Work request |
In your reply, write out each entry exactly as given.

[Stored items]
Segment Open

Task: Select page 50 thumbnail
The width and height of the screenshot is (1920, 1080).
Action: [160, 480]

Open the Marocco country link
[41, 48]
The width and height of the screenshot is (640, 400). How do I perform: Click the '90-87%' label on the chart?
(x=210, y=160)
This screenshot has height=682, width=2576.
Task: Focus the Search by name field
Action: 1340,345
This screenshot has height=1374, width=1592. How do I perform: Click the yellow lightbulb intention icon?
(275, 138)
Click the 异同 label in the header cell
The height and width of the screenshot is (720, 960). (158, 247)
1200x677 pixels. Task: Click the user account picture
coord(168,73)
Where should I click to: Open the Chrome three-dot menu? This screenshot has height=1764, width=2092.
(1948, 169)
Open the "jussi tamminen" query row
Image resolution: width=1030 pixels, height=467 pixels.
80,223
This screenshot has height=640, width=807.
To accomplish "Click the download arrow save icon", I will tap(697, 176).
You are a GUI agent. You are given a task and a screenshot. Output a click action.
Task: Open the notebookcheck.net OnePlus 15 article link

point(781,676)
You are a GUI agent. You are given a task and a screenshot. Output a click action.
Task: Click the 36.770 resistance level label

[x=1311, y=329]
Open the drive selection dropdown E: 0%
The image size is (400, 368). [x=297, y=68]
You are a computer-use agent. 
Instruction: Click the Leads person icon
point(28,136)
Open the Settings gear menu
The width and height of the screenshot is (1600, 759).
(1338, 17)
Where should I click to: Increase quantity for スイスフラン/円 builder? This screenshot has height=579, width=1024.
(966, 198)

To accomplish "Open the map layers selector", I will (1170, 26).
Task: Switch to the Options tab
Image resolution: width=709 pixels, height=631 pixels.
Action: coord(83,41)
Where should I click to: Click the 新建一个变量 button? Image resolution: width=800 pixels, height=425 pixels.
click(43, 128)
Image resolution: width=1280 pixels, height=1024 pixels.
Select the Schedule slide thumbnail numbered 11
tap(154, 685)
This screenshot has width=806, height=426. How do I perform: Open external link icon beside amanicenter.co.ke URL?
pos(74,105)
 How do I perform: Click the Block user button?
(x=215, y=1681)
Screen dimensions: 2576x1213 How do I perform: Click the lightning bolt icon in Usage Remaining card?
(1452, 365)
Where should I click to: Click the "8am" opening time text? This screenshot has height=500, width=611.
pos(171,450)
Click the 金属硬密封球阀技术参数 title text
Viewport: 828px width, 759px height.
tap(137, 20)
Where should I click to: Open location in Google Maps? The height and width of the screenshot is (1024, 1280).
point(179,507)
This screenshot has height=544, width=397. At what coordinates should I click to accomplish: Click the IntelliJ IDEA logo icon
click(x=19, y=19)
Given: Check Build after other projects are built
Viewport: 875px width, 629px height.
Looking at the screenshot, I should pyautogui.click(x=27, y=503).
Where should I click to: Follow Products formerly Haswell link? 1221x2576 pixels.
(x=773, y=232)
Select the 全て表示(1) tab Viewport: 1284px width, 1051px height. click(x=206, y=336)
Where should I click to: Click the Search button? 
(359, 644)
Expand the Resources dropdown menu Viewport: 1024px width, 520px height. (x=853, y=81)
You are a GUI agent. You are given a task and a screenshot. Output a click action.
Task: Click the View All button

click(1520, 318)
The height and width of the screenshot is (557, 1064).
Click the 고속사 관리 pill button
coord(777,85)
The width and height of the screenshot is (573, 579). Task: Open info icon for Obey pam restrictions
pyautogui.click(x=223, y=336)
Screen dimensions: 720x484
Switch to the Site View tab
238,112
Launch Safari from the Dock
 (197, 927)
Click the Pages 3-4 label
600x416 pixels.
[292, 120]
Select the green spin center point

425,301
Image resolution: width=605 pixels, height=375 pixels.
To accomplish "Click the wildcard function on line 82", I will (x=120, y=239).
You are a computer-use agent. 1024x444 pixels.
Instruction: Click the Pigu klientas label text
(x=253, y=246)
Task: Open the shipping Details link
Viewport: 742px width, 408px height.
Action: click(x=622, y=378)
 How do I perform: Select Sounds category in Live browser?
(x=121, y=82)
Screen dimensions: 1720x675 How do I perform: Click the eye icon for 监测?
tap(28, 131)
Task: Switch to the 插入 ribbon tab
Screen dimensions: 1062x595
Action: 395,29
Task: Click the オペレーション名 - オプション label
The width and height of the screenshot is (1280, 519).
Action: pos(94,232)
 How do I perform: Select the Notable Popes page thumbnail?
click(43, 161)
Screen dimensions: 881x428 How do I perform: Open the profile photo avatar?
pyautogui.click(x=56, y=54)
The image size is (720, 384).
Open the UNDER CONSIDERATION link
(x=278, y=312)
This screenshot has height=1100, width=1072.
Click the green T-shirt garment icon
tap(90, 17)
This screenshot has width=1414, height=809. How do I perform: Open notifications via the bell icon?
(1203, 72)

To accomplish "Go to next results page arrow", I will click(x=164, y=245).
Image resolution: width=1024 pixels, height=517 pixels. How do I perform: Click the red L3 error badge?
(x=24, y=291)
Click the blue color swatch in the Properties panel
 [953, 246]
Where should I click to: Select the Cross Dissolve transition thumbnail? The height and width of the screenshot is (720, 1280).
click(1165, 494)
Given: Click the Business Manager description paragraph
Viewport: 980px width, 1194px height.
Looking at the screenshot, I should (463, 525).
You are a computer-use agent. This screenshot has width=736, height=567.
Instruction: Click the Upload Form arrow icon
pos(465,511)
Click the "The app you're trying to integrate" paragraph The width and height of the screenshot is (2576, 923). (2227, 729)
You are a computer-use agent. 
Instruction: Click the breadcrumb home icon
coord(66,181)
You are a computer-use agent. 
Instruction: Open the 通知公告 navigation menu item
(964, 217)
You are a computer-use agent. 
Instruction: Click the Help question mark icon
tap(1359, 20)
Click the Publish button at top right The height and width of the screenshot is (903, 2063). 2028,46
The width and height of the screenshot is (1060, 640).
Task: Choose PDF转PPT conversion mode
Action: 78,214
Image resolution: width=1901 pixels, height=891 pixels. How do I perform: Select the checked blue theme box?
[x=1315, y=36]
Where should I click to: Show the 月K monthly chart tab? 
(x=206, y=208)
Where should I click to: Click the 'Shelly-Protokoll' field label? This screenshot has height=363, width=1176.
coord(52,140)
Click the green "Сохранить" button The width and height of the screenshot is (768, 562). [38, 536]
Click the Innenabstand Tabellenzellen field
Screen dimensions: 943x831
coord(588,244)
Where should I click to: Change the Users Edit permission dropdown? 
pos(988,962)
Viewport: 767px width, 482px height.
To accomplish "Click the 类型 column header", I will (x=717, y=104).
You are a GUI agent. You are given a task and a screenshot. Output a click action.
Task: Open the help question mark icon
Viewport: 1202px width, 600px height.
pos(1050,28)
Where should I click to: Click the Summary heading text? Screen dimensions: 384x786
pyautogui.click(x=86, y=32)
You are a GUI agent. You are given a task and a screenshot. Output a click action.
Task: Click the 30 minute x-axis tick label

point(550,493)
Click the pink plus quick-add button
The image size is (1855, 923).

Segment Closed

Answer to the exercise |
Task: Select page 50 thumbnail
The width and height of the screenshot is (1920, 1080).
Action: [160, 480]

Open the Marocco country link
[41, 48]
The width and height of the screenshot is (640, 400). How do I perform: Click the '90-87%' label on the chart?
(x=210, y=160)
This screenshot has height=682, width=2576.
Task: Focus the Search by name field
Action: 1340,345
This screenshot has height=1374, width=1592. How do I perform: Click the yellow lightbulb intention icon?
(275, 138)
Click the 异同 label in the header cell
The height and width of the screenshot is (720, 960). (158, 247)
1200x677 pixels. Task: Click the user account picture
coord(168,73)
Where should I click to: Open the Chrome three-dot menu? This screenshot has height=1764, width=2092.
(1948, 169)
Open the "jussi tamminen" query row
Image resolution: width=1030 pixels, height=467 pixels.
80,223
This screenshot has height=640, width=807.
To accomplish "Click the download arrow save icon", I will tap(697, 176).
You are a GUI agent. You are given a task and a screenshot. Output a click action.
Task: Open the notebookcheck.net OnePlus 15 article link

point(781,676)
You are a GUI agent. You are given a task and a screenshot. Output a click action.
Task: Click the 36.770 resistance level label

[x=1311, y=329]
Open the drive selection dropdown E: 0%
The image size is (400, 368). [x=297, y=68]
You are a computer-use agent. 
Instruction: Click the Leads person icon
point(28,136)
Open the Settings gear menu
The width and height of the screenshot is (1600, 759).
(1338, 17)
Where should I click to: Increase quantity for スイスフラン/円 builder? This screenshot has height=579, width=1024.
(966, 198)

To accomplish "Open the map layers selector", I will (1170, 26).
Task: Switch to the Options tab
Image resolution: width=709 pixels, height=631 pixels.
Action: coord(83,41)
Where should I click to: Click the 新建一个变量 button? Image resolution: width=800 pixels, height=425 pixels.
click(43, 128)
Image resolution: width=1280 pixels, height=1024 pixels.
Select the Schedule slide thumbnail numbered 11
tap(154, 685)
This screenshot has width=806, height=426. How do I perform: Open external link icon beside amanicenter.co.ke URL?
pos(74,105)
 How do I perform: Click the Block user button?
(x=215, y=1681)
Screen dimensions: 2576x1213 How do I perform: Click the lightning bolt icon in Usage Remaining card?
(1452, 365)
Where should I click to: Click the "8am" opening time text? This screenshot has height=500, width=611.
pos(171,450)
Click the 金属硬密封球阀技术参数 title text
Viewport: 828px width, 759px height.
tap(137, 20)
Where should I click to: Open location in Google Maps? The height and width of the screenshot is (1024, 1280).
point(179,507)
This screenshot has height=544, width=397. At what coordinates should I click to accomplish: Click the IntelliJ IDEA logo icon
click(x=19, y=19)
Given: Check Build after other projects are built
Viewport: 875px width, 629px height.
Looking at the screenshot, I should pyautogui.click(x=27, y=503).
Where should I click to: Follow Products formerly Haswell link? 1221x2576 pixels.
(x=773, y=232)
Select the 全て表示(1) tab Viewport: 1284px width, 1051px height. click(x=206, y=336)
Where should I click to: Click the Search button? 
(359, 644)
Expand the Resources dropdown menu Viewport: 1024px width, 520px height. (x=853, y=81)
You are a GUI agent. You are given a task and a screenshot. Output a click action.
Task: Click the View All button

click(1520, 318)
The height and width of the screenshot is (557, 1064).
Click the 고속사 관리 pill button
coord(777,85)
The width and height of the screenshot is (573, 579). Task: Open info icon for Obey pam restrictions
pyautogui.click(x=223, y=336)
Screen dimensions: 720x484
Switch to the Site View tab
238,112
Launch Safari from the Dock
 (197, 927)
Click the Pages 3-4 label
600x416 pixels.
[292, 120]
Select the green spin center point

425,301
Image resolution: width=605 pixels, height=375 pixels.
To accomplish "Click the wildcard function on line 82", I will (x=120, y=239).
You are a computer-use agent. 1024x444 pixels.
Instruction: Click the Pigu klientas label text
(x=253, y=246)
Task: Open the shipping Details link
Viewport: 742px width, 408px height.
Action: click(x=622, y=378)
 How do I perform: Select Sounds category in Live browser?
(x=121, y=82)
Screen dimensions: 1720x675 How do I perform: Click the eye icon for 监测?
tap(28, 131)
Task: Switch to the 插入 ribbon tab
Screen dimensions: 1062x595
Action: 395,29
Task: Click the オペレーション名 - オプション label
The width and height of the screenshot is (1280, 519).
Action: pos(94,232)
 How do I perform: Select the Notable Popes page thumbnail?
click(43, 161)
Screen dimensions: 881x428 How do I perform: Open the profile photo avatar?
pyautogui.click(x=56, y=54)
The image size is (720, 384).
Open the UNDER CONSIDERATION link
(x=278, y=312)
This screenshot has height=1100, width=1072.
Click the green T-shirt garment icon
tap(90, 17)
This screenshot has width=1414, height=809. How do I perform: Open notifications via the bell icon?
(1203, 72)

To accomplish "Go to next results page arrow", I will click(x=164, y=245).
Image resolution: width=1024 pixels, height=517 pixels. How do I perform: Click the red L3 error badge?
(x=24, y=291)
Click the blue color swatch in the Properties panel
 [953, 246]
Where should I click to: Select the Cross Dissolve transition thumbnail? The height and width of the screenshot is (720, 1280).
click(1165, 494)
Given: Click the Business Manager description paragraph
Viewport: 980px width, 1194px height.
Looking at the screenshot, I should (463, 525).
You are a computer-use agent. This screenshot has width=736, height=567.
Instruction: Click the Upload Form arrow icon
pos(465,511)
Click the "The app you're trying to integrate" paragraph The width and height of the screenshot is (2576, 923). (2227, 729)
You are a computer-use agent. 
Instruction: Click the breadcrumb home icon
coord(66,181)
You are a computer-use agent. 
Instruction: Open the 通知公告 navigation menu item
(964, 217)
You are a computer-use agent. 
Instruction: Click the Help question mark icon
tap(1359, 20)
Click the Publish button at top right The height and width of the screenshot is (903, 2063). 2028,46
The width and height of the screenshot is (1060, 640).
Task: Choose PDF转PPT conversion mode
Action: 78,214
Image resolution: width=1901 pixels, height=891 pixels. How do I perform: Select the checked blue theme box?
[x=1315, y=36]
Where should I click to: Show the 月K monthly chart tab? 
(x=206, y=208)
Where should I click to: Click the 'Shelly-Protokoll' field label? This screenshot has height=363, width=1176.
coord(52,140)
Click the green "Сохранить" button The width and height of the screenshot is (768, 562). [38, 536]
Click the Innenabstand Tabellenzellen field
Screen dimensions: 943x831
coord(588,244)
Where should I click to: Change the Users Edit permission dropdown? 
pos(988,962)
Viewport: 767px width, 482px height.
To accomplish "Click the 类型 column header", I will (x=717, y=104).
You are a GUI agent. You are given a task and a screenshot. Output a click action.
Task: Open the help question mark icon
Viewport: 1202px width, 600px height.
pos(1050,28)
Where should I click to: Click the Summary heading text? Screen dimensions: 384x786
pyautogui.click(x=86, y=32)
You are a GUI agent. You are given a task and a screenshot. Output a click action.
Task: Click the 30 minute x-axis tick label

point(550,493)
Click the pink plus quick-add button
The image size is (1855, 923).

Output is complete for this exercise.